Working data:
_ _ _ _ _
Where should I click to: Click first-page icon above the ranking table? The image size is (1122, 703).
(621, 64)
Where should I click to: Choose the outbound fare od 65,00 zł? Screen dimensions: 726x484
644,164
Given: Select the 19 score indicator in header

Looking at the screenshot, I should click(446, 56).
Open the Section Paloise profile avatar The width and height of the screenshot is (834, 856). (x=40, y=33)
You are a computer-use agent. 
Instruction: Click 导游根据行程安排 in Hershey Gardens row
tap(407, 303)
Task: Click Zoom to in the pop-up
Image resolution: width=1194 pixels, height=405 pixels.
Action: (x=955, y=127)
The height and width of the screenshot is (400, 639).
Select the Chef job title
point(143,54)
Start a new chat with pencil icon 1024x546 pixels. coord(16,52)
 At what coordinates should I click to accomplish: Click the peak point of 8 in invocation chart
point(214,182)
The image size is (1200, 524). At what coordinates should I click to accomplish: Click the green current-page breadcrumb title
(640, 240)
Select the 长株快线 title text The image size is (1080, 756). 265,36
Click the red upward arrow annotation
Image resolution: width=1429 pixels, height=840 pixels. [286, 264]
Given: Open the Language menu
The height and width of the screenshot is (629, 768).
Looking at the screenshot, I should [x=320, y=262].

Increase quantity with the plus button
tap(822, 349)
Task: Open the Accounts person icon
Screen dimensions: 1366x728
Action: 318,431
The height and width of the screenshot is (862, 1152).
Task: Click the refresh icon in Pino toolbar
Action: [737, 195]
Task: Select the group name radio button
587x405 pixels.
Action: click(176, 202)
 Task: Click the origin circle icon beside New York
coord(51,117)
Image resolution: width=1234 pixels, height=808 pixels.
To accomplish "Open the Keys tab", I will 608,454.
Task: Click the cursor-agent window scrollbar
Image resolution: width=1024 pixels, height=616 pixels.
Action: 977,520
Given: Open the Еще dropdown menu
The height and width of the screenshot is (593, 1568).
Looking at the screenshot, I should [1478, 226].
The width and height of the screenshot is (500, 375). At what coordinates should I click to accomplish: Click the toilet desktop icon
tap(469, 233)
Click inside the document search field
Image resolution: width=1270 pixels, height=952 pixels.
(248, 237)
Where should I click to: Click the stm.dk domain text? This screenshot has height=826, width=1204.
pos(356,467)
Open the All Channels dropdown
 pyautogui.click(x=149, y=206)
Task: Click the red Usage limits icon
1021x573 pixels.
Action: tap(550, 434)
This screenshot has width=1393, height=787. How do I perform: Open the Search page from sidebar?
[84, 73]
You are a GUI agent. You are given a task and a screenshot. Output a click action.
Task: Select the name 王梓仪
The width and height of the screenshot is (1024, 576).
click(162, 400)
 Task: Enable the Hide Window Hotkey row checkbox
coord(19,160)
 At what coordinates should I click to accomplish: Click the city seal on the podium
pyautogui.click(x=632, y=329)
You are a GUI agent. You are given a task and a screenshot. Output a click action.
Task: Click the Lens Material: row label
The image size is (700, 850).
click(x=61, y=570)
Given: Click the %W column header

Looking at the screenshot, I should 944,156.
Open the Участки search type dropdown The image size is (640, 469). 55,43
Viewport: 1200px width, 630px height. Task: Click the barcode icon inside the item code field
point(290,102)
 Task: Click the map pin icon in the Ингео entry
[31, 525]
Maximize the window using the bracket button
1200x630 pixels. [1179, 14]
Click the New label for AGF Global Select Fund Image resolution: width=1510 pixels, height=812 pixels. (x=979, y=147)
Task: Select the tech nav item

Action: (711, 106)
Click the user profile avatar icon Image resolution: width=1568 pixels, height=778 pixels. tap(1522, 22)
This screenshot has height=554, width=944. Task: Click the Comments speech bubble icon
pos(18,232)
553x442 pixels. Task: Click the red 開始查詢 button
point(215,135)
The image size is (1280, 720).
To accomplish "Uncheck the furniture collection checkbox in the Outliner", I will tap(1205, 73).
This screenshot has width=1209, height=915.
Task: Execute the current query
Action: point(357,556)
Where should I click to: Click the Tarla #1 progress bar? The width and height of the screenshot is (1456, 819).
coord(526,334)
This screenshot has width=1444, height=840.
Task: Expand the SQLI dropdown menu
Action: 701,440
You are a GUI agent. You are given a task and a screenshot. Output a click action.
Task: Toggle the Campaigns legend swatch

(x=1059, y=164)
_ _ _ _ _
Switch each "Where should I click to" in the rows above to "Where do I tap to", and write out all the rows again with nothing else changed.

Where do I tap to: Click first-page icon above the ranking table? The image size is (1122, 703).
(621, 64)
Where do I tap to: Choose the outbound fare od 65,00 zł? Screen dimensions: 726x484
644,164
Given: Select the 19 score indicator in header

Looking at the screenshot, I should click(446, 56).
Open the Section Paloise profile avatar The width and height of the screenshot is (834, 856). (x=40, y=33)
You are a computer-use agent. 
Instruction: Click 导游根据行程安排 in Hershey Gardens row
tap(407, 303)
Task: Click Zoom to in the pop-up
Image resolution: width=1194 pixels, height=405 pixels.
Action: (x=955, y=127)
The height and width of the screenshot is (400, 639).
Select the Chef job title
point(143,54)
Start a new chat with pencil icon 1024x546 pixels. coord(16,52)
 At what coordinates should I click to accomplish: Click the peak point of 8 in invocation chart
point(214,182)
The image size is (1200, 524). At what coordinates should I click to accomplish: Click the green current-page breadcrumb title
(640, 240)
Select the 长株快线 title text The image size is (1080, 756). 265,36
Click the red upward arrow annotation
Image resolution: width=1429 pixels, height=840 pixels. [286, 264]
Given: Open the Language menu
The height and width of the screenshot is (629, 768).
Looking at the screenshot, I should [x=320, y=262].

Increase quantity with the plus button
tap(822, 349)
Task: Open the Accounts person icon
Screen dimensions: 1366x728
Action: 318,431
The height and width of the screenshot is (862, 1152).
Task: Click the refresh icon in Pino toolbar
Action: [737, 195]
Task: Select the group name radio button
587x405 pixels.
Action: click(176, 202)
 Task: Click the origin circle icon beside New York
coord(51,117)
Image resolution: width=1234 pixels, height=808 pixels.
To accomplish "Open the Keys tab", I will 608,454.
Task: Click the cursor-agent window scrollbar
Image resolution: width=1024 pixels, height=616 pixels.
Action: 977,520
Given: Open the Еще dropdown menu
The height and width of the screenshot is (593, 1568).
Looking at the screenshot, I should [1478, 226].
The width and height of the screenshot is (500, 375). At what coordinates should I click to accomplish: Click the toilet desktop icon
tap(469, 233)
Click inside the document search field
Image resolution: width=1270 pixels, height=952 pixels.
(248, 237)
Where do I tap to: Click the stm.dk domain text? This screenshot has height=826, width=1204.
pos(356,467)
Open the All Channels dropdown
 pyautogui.click(x=149, y=206)
Task: Click the red Usage limits icon
1021x573 pixels.
Action: tap(550, 434)
This screenshot has width=1393, height=787. How do I perform: Open the Search page from sidebar?
[84, 73]
You are a GUI agent. You are given a task and a screenshot. Output a click action.
Task: Select the name 王梓仪
The width and height of the screenshot is (1024, 576).
click(162, 400)
 Task: Enable the Hide Window Hotkey row checkbox
coord(19,160)
 At what coordinates should I click to accomplish: Click the city seal on the podium
pyautogui.click(x=632, y=329)
You are a GUI agent. You are given a task and a screenshot. Output a click action.
Task: Click the Lens Material: row label
The image size is (700, 850).
click(x=61, y=570)
Given: Click the %W column header

Looking at the screenshot, I should 944,156.
Open the Участки search type dropdown The image size is (640, 469). 55,43
Viewport: 1200px width, 630px height. Task: Click the barcode icon inside the item code field
point(290,102)
 Task: Click the map pin icon in the Ингео entry
[31, 525]
Maximize the window using the bracket button
1200x630 pixels. [1179, 14]
Click the New label for AGF Global Select Fund Image resolution: width=1510 pixels, height=812 pixels. (x=979, y=147)
Task: Select the tech nav item

Action: (711, 106)
Click the user profile avatar icon Image resolution: width=1568 pixels, height=778 pixels. tap(1522, 22)
This screenshot has height=554, width=944. Task: Click the Comments speech bubble icon
pos(18,232)
553x442 pixels. Task: Click the red 開始查詢 button
point(215,135)
The image size is (1280, 720).
To accomplish "Uncheck the furniture collection checkbox in the Outliner", I will tap(1205, 73).
This screenshot has width=1209, height=915.
Task: Execute the current query
Action: point(357,556)
Where do I tap to: Click the Tarla #1 progress bar? The width and height of the screenshot is (1456, 819).
coord(526,334)
This screenshot has width=1444, height=840.
Task: Expand the SQLI dropdown menu
Action: 701,440
You are a GUI agent. You are given a task and a screenshot. Output a click action.
Task: Toggle the Campaigns legend swatch

(x=1059, y=164)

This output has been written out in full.